> [Provided records]:
::::
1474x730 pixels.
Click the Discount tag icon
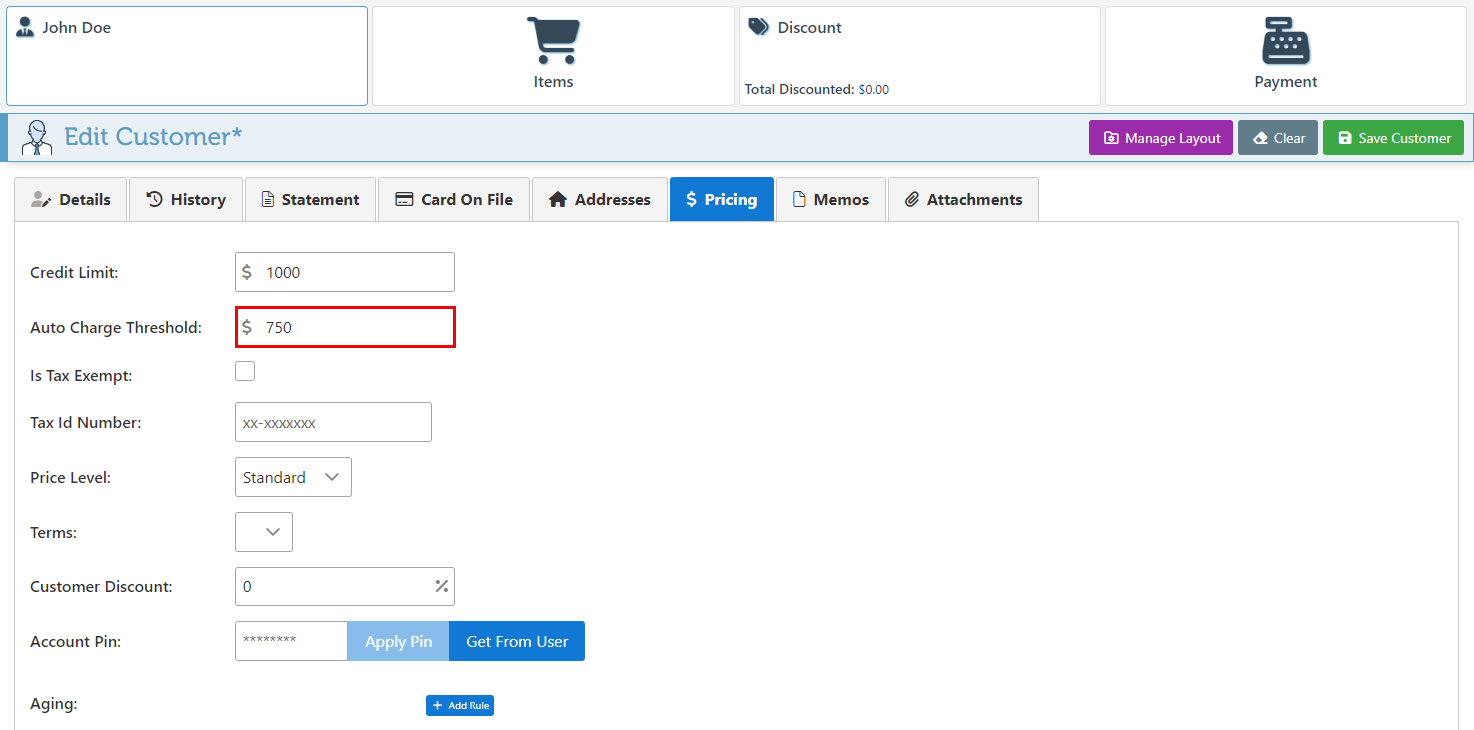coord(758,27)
::::
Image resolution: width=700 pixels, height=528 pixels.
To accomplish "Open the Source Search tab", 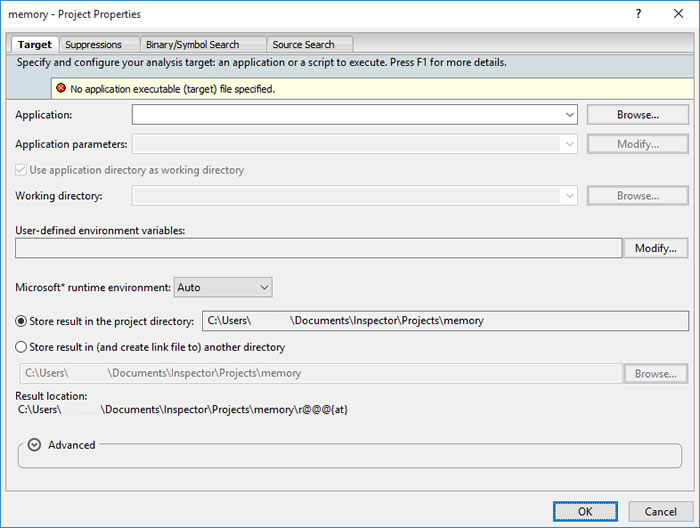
::::
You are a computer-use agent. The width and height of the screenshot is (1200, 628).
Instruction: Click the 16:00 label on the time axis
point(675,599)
::::
> [Task item]:
Look above for the line with "Image resolution: width=700" and the line with "the Source Search", then copy them and all lines in between exactly as written, and only those, without any pictures.

> [Completed exercise]:
Image resolution: width=700 pixels, height=528 pixels.
To accomplish "Open the Source Search tab", 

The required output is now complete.